In the end, “Laudato Si” mirrors Pope Francis’ two and a half year-long pontificate, in that it is suspended among different interpretations. The Pope was described as a “liberation theologian,” and liberation theologians, like Leonardo Boff (now converted to eco-theology), compete in their claims that the Pope backs their ideas and that they contributed to the encyclical. But Pope Francis is not a liberation theologian; he hews close to the so-called ‘theology of the people’.

The expectations for a revolution in the Church guided by Pope Francis were raised especially with regard to the pastoral care of the divorced and remarried. But Pope Francis’ pastoral views on the family, made explicit by this encyclical, prove for the most part that he is predominantly a traditionalist. It was predicted that the Pope was going to bring order to the Church, but the internal and external dialectics developed under his pontificate are fueling the debates more than they are leading to concrete actions.

There is everything and nothing in every description of Pope Francis, as there is everything and nothing in “Laudato Si.” And in the end there is everything and nothing in “Evangelii Gaudium,” the pastoral apostolic exhortation that Pope Francis has frequently indicated as his “Magna Charta.”

In the end, it is better to distrust interpretation, because interpretations may not lead to a complete understanding of Pope Francis’ pontificate. Well educated Catholics are called to read the encyclical through the lense of Church teaching and not to allow it to be misunderstood, because the Magisterium, and not the words of consulters, had the final say in the encyclical. This Magisterium was developed by the Hidden Vatican that works tirelessly within Pope Francis’ pontificate.

Bishop Mario Toso, who served from 2009-2015 as Secretary of the Pontifical Council for Justice and Peace and who oversaw the first draft of the encyclical, commented, “there is no doubt that there were many contributions and suggestions (in the process of drafting the encyclical). On the other hand, it is important to consider that these contributions were put in a framework that certainly was not provided by those single contributions, but was provided by the continuity with the previous Magisterium and from those hands who are perhaps less visible and less outspoken, but who know very well the teaching of the Church and are able to speak of the ecological issue starting from a theological, anthropological and ethical point of view.”

 

2 Responses to Pope Francis: the world behind ‘Laudato Si’

  1. James scrive:

    Not being terribly enamored of our present Holy Father, there is little else that I can’t abide than being mortified for someone from whom I have low expectations.

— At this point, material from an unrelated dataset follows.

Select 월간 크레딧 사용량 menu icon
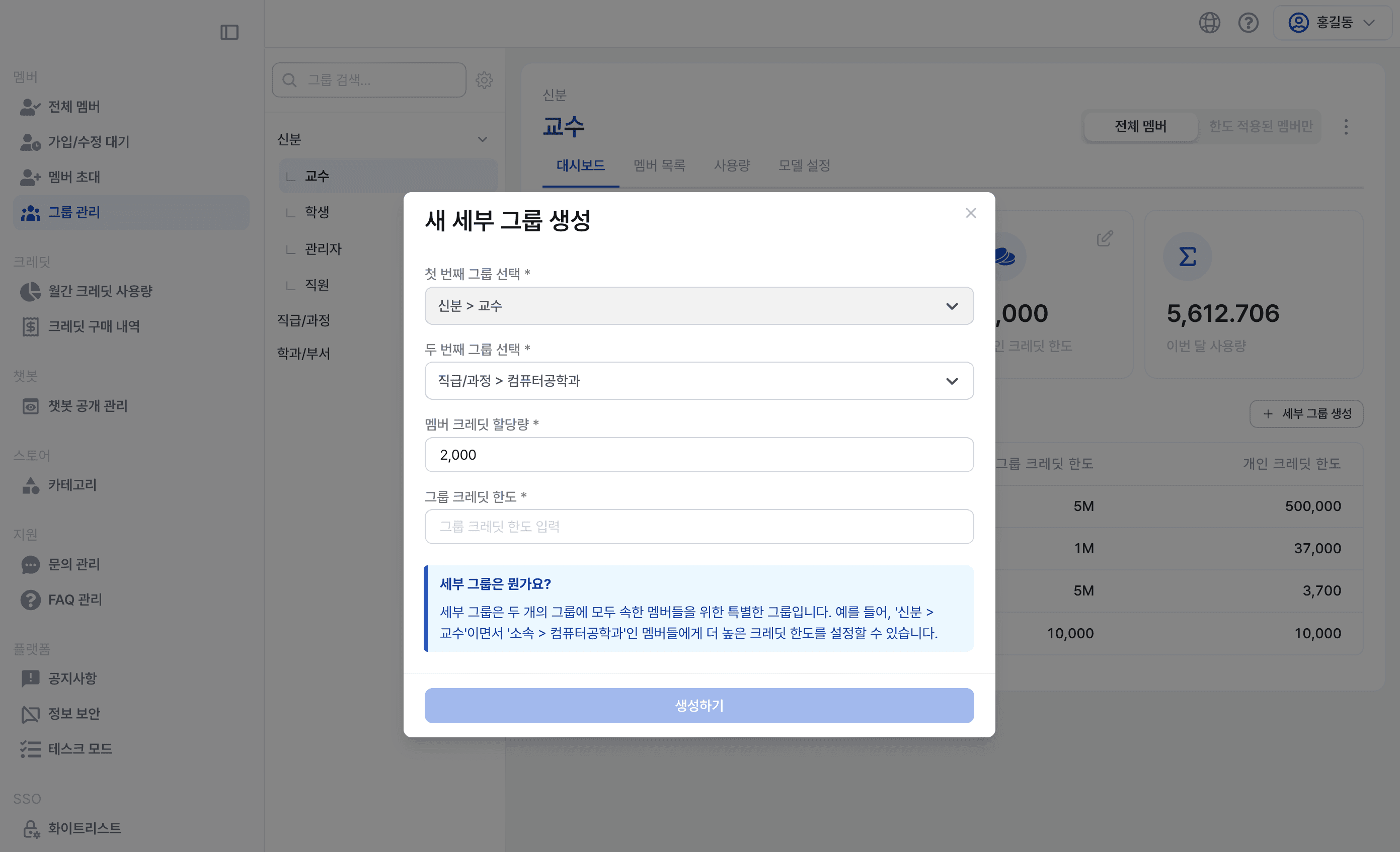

This “event” submerges me in the greatest disappointment for him and for the Church. This was a project developed by persons with an agenda that has little to do with the promotion of the Gospel. It is a total distraction from the task at hand in this moment in time. Be it known that there are advances in technology in the not distant future that will make these concerns look like the emergency of getting the cap off a jar of jelly. All will be well if we are not dragged ever more deeply into the quagmire of socialism lite or more seriously, concentrated – and baptized at that. That left-wing Latin American sociological, Marxist analysis that has slithered into the Vatican, there is no doubt.
    The drama queens leading the pack of hysterics on this issue and so many others simply illustrate that the real problem upon us at the beginning of the twenty-first century is the raging epidemic narcissism. History will hold laughable, if not contemptuous, this event in ecclesiastical history. And just like Galileo, it will ignore any mitigating circumstances. Although, on the upside, it might finally bring popular opinion to the knowledge that the “Galileo event” was prompted by a concern for the integrity of scientific research, while this has embraced pop science in the attempt to achieve credence with a populace addicted to hype.
    The idea that Pope Bergoglio, or any ecclesiastic, would contribute to this clap-trap is a tragedy. Perhaps it is but the climatic symptom that the lauded “Age of Reason” has finally found it terminus. Those remaining, hold onto your heads.

  2. Eddie Nugroho scrive:

    Did Pope Francis use some of Leonardo Boff’s or ideas? Where can one confirm this?